Stieg Persson’s recent retrospective at the University of Melbourne’s Ian Potter Museum of Art (27 March – 1 July) was a display of his chameleon-like approach to the medium of painting. In a career that has spanned three decades, Persson has produced paintings across various styles, both abstract and figurative, and has referenced a most disparate group of thematics, including human illness (Painting 1990, The king sends his own physician, 1990) right through to Swedish death metal (‘The Gothenburg Crosses’ series, 1996–97).

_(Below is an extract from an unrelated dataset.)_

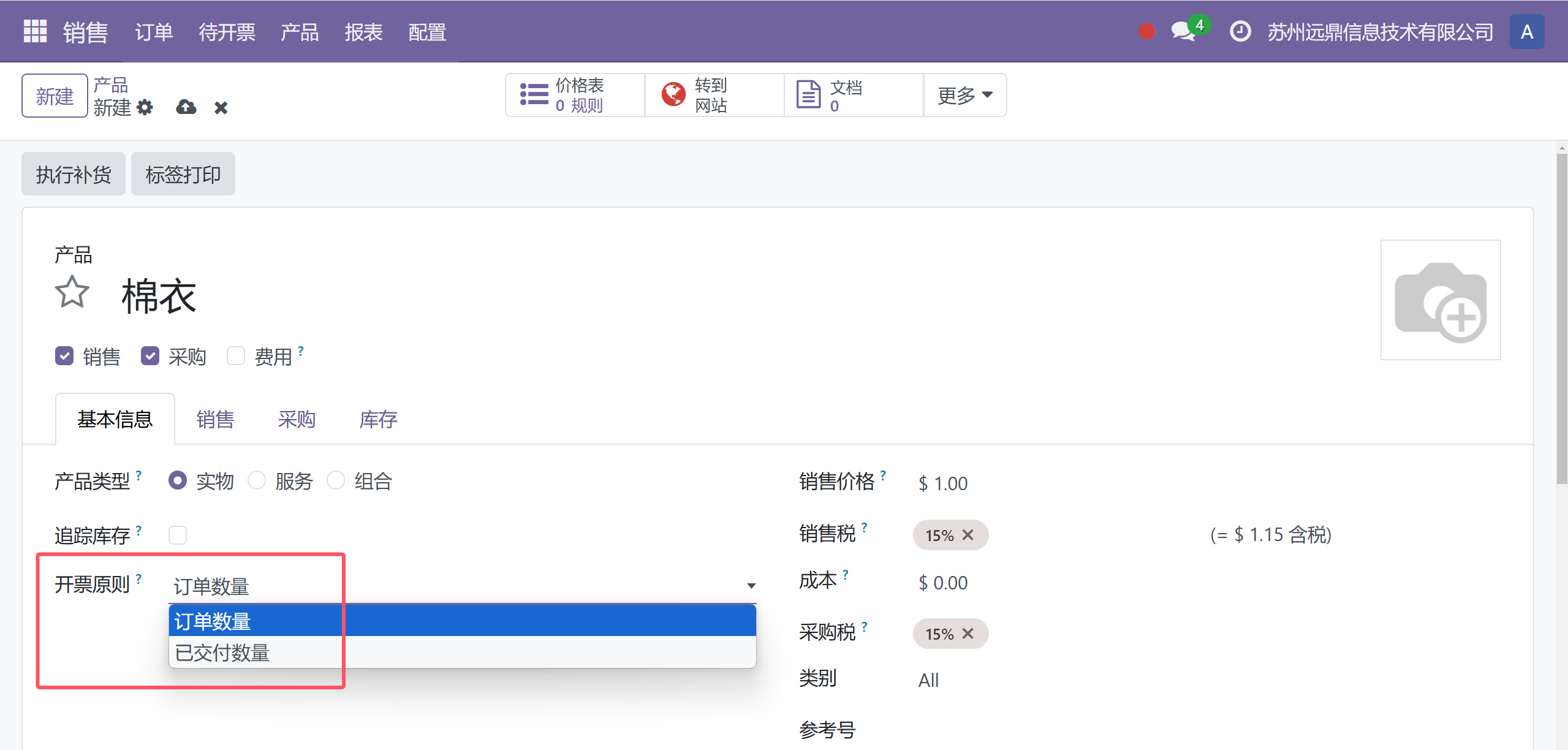This screenshot has width=1568, height=750.
Task: Enable the 费用 checkbox
Action: point(236,356)
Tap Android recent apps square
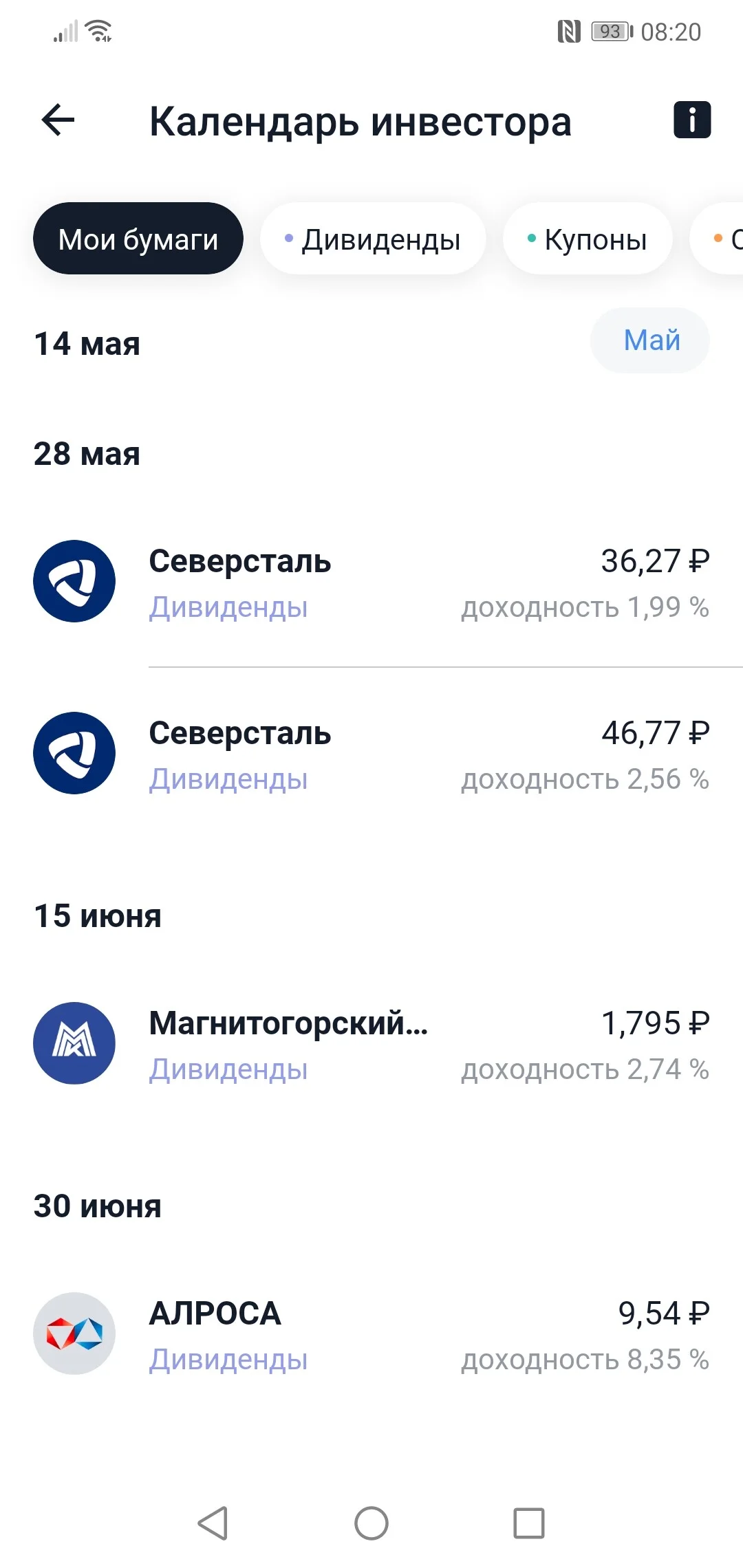Image resolution: width=743 pixels, height=1568 pixels. (529, 1523)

In addition to showcasing the artist’s talent for quickly switching subject matter and style, ‘Polyphonic’ also offered an overview of Persson’s technical prowess. Across two floors of galleries, the exhibition demonstrated his capacity to manipulate paint as a tool of light, texture and shape. An untitled series of skeletons from 1997, for instance, arranged along the stairwell leading up to the Potter’s first floor, demonstrated Persson’s command of darkness and light in an obvious allusion to Dutch vanitas. Meanwhile, the artist’s oft-practised irony was most obviously at work in a series from 2014–15 that appeared to reference objects of popular taste. These included Heirloom Carrots (2015), a work adorned with text typical of a cafe menu board. This particular series also incorporated the graffiti-like markings that might be understood to have evolved out of Persson’s earlier experiments with the paint stroke: an exercise at work in Ruskin (2008) from the series ‘Old Europe’, in which Persson consciously played with the possibilities of line as shape.

Ultimately, ‘Polyphonic’ demonstrated that, at the core of Persson’s work, is a refusal to conform to categorisation. The common thread among these works, however, was that each and every one of them was in some way rooted in Persson’s postmodern painterly origins, while nonetheless integrating a strong awareness of their contemporary moment of creation.